We either laud Inbox Zero as some kind of digital holy grail, or we boast about the thousands of emails in our inbox. We've actually managed the mother of all integrations: we've connected our email to our measure of self-worth.

And I, as a fledgling business owner, carried that one step further and integrated my email with my worth as an entrepreneur. If I wasn't cranking through emails, I wasn't doing a good job.

There's more to business than checking email. Hell, there's a lot more to life than checking email. I just… kind of forgot that for a while.

Giving unavailability its proper worth

Being unavailable is a benefit. I want my doctor to be unavailable sometimes–it lets me know she's got time to care for herself and rest up so she's alert when she treats me. I want my mechanic to have unavailable times–I don't want him so overworked and resentful of his job that he cuts corners and does a substandard job on my car. I want my favorite authors and artists to be unavailable a lot–it's when they're doing the creative work that sustains them and delights me.

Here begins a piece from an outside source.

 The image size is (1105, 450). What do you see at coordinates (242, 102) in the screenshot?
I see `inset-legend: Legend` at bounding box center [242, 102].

Being unavailable is not a failure. It's not even a shortcoming. It is a vital and important part of being a writer, a business person, a creator. The boundaries we erect around our availability are our way of acknowledging what time and space we require to process, create, produce and grow. By declaring independence from perpetual availability, I can declare my dedication to effectively handling my clients' work, to giving myself the rest and time off I require, and to giving myself the space I need to create.

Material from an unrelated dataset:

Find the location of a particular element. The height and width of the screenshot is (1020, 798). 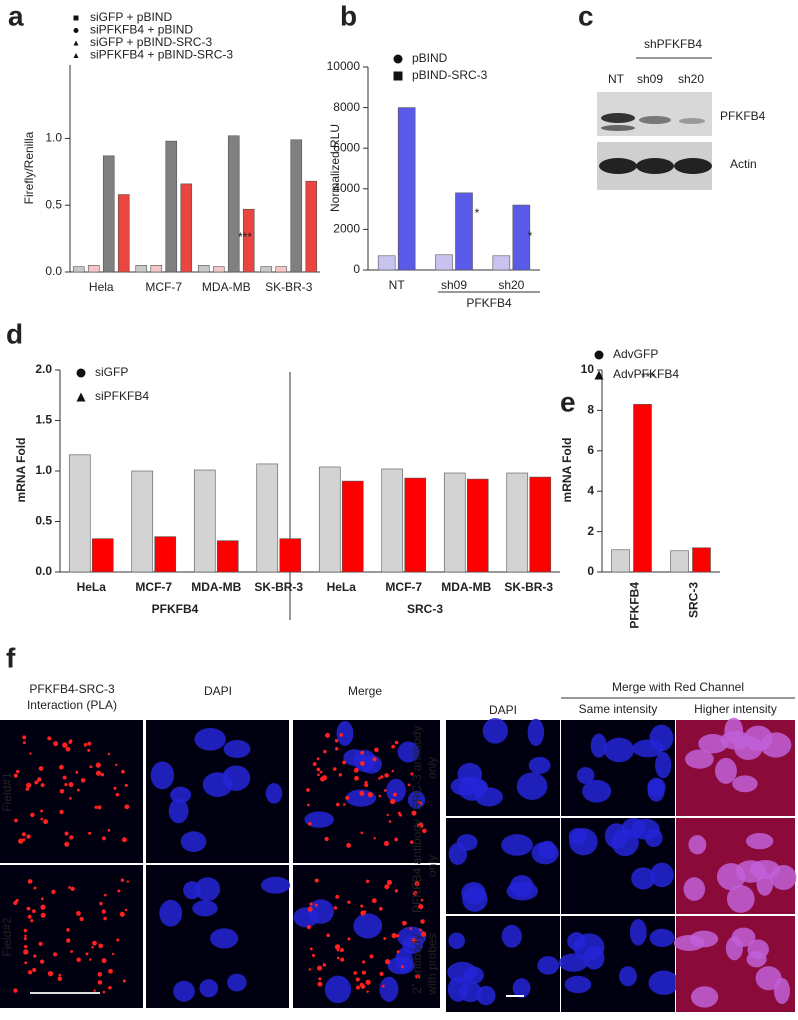

group-label: PFKFB4 is located at coordinates (489, 303).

What is your unavailability worth?

Go ahead. Declare your own independence from perpetual availability! Boldly announce that you won't check your email after 4pm, because you want to take a long walk with your dogs before spending the evening with your kids. Fearlessly take back your mornings for sipping tea and journaling by refusing to answer the phone until 11am. Value yourself enough to be unavailable.

Do tell…

Are you with me on no longer being perpetually available? How do you allow yourself unavailability, and what value do you derive from it? Do you allow others to be unavailable, or do you expect others to be available whenever you are?